Peter Suderman sums up the conservative argument for why Romneycare has failed:
So insurance coverage has increased, but largely thanks to tax-funded subsidization. Yet that’s created problems too: As more people got coverage, the system has struggled to keep up with increased demand for services. Uncompensated care, frequently cited as the justification for ObamaCare’s mandate, has remained expensive as emergency rooms have been flooded. And we’re not even getting into the cost overruns.
All this basically boils down to the claim that increasing coverage results in higher demand for providers and necessitates more stringent cost controls. This is a very valid reality, one that is leading Massachusetts lawmakers, providers, and insurers to continue tweaking the health care system.

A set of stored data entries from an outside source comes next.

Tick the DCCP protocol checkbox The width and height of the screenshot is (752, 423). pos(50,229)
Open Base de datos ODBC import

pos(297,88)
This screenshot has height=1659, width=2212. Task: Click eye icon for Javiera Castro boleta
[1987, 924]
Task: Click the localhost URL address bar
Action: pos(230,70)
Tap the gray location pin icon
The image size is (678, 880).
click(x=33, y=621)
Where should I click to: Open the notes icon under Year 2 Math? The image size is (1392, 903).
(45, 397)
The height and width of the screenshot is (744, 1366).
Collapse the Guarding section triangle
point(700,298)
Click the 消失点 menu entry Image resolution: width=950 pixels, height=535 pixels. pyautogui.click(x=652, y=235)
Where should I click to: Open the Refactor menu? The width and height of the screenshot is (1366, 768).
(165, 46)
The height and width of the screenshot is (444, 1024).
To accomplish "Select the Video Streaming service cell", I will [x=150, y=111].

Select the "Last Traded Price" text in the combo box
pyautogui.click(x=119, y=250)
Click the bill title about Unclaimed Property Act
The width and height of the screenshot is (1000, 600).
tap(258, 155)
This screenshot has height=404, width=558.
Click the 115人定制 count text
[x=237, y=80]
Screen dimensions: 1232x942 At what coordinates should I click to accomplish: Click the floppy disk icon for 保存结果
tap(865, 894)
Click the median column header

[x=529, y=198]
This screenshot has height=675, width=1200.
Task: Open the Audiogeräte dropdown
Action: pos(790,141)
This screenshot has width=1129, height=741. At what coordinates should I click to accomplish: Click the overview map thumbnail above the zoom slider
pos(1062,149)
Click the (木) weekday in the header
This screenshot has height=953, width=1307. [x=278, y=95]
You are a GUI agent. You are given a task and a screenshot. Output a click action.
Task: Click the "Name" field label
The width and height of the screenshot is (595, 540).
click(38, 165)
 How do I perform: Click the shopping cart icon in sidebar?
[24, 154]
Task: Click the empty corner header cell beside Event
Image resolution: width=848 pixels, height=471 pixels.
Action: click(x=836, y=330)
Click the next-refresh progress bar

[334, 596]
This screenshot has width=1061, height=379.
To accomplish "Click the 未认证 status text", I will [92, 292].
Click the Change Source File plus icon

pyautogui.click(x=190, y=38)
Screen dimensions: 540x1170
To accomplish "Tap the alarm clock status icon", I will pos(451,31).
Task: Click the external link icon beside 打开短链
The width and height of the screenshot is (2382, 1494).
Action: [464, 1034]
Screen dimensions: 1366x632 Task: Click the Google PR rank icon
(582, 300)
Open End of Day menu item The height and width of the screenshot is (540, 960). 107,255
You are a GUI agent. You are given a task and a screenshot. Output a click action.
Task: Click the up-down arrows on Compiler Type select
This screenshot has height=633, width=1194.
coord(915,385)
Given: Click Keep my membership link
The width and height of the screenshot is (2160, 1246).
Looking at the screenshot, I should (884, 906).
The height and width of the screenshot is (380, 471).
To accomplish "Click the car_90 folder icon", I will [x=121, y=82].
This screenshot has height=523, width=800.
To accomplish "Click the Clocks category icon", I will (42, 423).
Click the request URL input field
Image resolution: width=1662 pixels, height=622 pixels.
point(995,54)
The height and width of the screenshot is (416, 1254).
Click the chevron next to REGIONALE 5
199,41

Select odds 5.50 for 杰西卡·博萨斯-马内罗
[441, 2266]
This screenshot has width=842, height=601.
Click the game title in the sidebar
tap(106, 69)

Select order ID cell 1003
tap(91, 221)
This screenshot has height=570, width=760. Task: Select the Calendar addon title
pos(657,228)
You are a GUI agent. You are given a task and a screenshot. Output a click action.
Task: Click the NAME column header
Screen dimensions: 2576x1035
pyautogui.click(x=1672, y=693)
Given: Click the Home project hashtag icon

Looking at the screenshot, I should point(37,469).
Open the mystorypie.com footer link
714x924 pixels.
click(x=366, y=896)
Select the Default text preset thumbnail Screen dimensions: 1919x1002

But nobody in the Bay State is proposing repealing the expansion in coverage, as conservatives are suggesting. Rather, the legislature is now exploring different delivery system reforms and means of addressing provider shortages to accommodate all of the additional patients. Tossing residents off their insurance coverage may free up providers, but it won’t do much to lower the growth in health care costs or diminish the amount spent on uncompensated or emergency room care. If anything, it would only deepen those problem.
So rather than overstating the problems in Massachusetts — the state has spent nearly $300 million less on uncompensated care since 2006, for instance — and pretending that there is some perfect conservative alternative that would magically heal the system, the state is now looking for ways to realistically address the challenges of reform. Conservatives would be more useful if they proposed actual solutions to these problems.